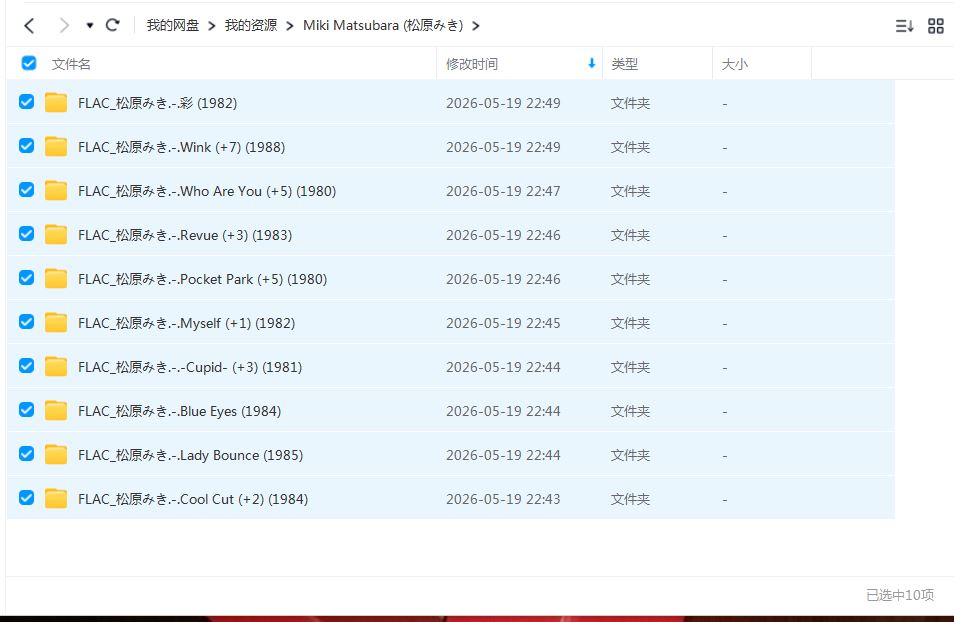Deselect the Lady Bounce (1985) checkbox
This screenshot has width=954, height=622.
pyautogui.click(x=26, y=454)
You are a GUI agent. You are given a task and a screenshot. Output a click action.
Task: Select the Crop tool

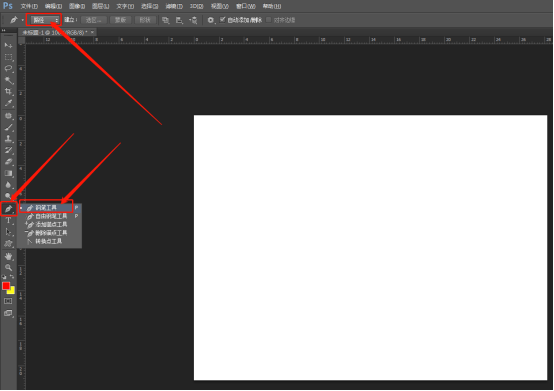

* * * *

• _JOB_: Can you rewrite the records above with "Crop tool" replaced by "Brush tool" and nothing else changed? Leave the pictures out.

• _ANSWER TO THIS EXERCISE_:
Deselect the Lady Bounce (1985) checkbox
This screenshot has width=954, height=622.
pyautogui.click(x=26, y=454)
You are a GUI agent. You are given a task and a screenshot. Output a click action.
Task: Select the Brush tool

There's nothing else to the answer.